Assigned task
The expected output is every line of the data exactly as shown, minus the images.

Stored data
★ ★ ★ ★
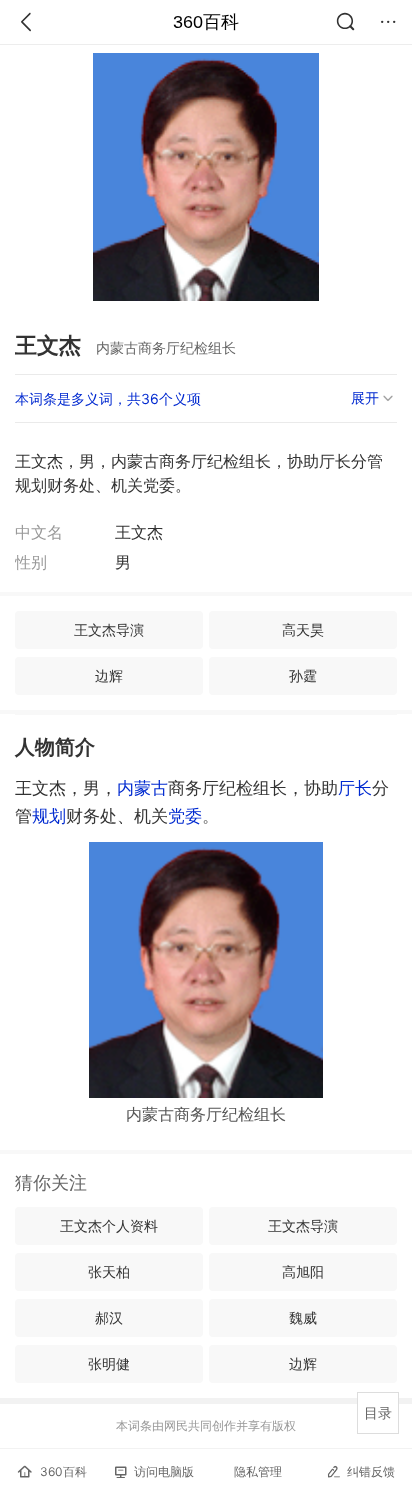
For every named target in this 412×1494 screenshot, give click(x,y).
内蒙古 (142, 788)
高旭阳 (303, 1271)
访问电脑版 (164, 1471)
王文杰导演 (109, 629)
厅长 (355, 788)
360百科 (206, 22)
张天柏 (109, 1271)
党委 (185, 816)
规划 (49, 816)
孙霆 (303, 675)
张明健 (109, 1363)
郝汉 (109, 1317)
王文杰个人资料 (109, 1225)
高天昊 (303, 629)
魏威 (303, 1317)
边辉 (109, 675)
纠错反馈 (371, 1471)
★ ★ ★ ★
Response to the exercise
For every named target in this 412×1494 screenshot, give click(x,y).
内蒙古 (142, 788)
高旭阳 (303, 1271)
访问电脑版 (164, 1471)
王文杰导演 (109, 629)
厅长 (355, 788)
360百科 (206, 22)
张天柏 (109, 1271)
党委 (185, 816)
规划 (49, 816)
孙霆 (303, 675)
张明健 (109, 1363)
郝汉 (109, 1317)
王文杰个人资料 (109, 1225)
高天昊 (303, 629)
魏威 (303, 1317)
边辉 (109, 675)
纠错反馈 (371, 1471)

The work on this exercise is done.